_REQUIRED ACTION:_
Some entries follow. Reproduce exactly the lines starting at the one with "เกี่ยวกับทรูไอดี (1119, 2098)" and stopping after the one with "หน้าแรก (326, 164)".

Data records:
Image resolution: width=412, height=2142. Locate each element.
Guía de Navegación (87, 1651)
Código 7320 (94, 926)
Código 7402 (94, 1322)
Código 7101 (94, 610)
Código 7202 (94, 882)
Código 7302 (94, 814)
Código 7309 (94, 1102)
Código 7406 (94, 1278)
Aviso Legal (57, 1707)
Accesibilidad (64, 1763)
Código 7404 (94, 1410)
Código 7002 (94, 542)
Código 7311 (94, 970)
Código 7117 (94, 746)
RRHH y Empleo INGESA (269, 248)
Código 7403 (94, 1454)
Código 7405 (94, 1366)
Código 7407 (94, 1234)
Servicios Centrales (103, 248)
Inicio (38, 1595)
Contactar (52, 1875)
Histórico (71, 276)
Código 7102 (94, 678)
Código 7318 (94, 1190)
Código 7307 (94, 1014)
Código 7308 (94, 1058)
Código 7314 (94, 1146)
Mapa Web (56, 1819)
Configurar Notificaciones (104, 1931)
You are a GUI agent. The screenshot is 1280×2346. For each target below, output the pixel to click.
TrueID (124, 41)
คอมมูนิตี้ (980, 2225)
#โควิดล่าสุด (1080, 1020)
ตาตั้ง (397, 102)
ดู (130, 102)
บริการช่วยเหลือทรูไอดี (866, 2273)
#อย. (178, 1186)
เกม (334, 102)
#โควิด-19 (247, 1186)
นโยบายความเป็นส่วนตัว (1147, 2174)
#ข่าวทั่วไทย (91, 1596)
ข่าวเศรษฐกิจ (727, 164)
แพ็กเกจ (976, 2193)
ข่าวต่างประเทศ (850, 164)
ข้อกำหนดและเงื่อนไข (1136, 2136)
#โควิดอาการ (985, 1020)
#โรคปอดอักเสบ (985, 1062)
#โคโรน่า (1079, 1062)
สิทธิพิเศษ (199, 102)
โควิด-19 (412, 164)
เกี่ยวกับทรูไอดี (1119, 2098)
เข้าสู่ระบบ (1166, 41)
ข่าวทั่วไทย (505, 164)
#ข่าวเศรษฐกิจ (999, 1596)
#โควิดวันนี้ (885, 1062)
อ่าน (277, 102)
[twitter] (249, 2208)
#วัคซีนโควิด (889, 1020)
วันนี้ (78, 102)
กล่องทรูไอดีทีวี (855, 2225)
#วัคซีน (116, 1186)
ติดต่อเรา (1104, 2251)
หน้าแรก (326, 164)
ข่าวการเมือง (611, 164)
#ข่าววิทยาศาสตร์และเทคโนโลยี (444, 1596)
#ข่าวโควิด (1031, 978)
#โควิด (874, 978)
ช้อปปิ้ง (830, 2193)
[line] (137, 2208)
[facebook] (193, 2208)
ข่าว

_ANSWER AREA:_
เกี่ยวกับทรูไอดี (1119, 2098)
เข้าสู่ระบบ (1166, 41)
ข่าวทั่วไทย (505, 164)
#ข่าวเศรษฐกิจ (999, 1596)
#โควิดวันนี้ (885, 1062)
อ่าน (277, 102)
[twitter] (249, 2208)
#วัคซีนโควิด (889, 1020)
วันนี้ (78, 102)
กล่องทรูไอดีทีวี (855, 2225)
#วัคซีน (116, 1186)
ติดต่อเรา (1104, 2251)
หน้าแรก (326, 164)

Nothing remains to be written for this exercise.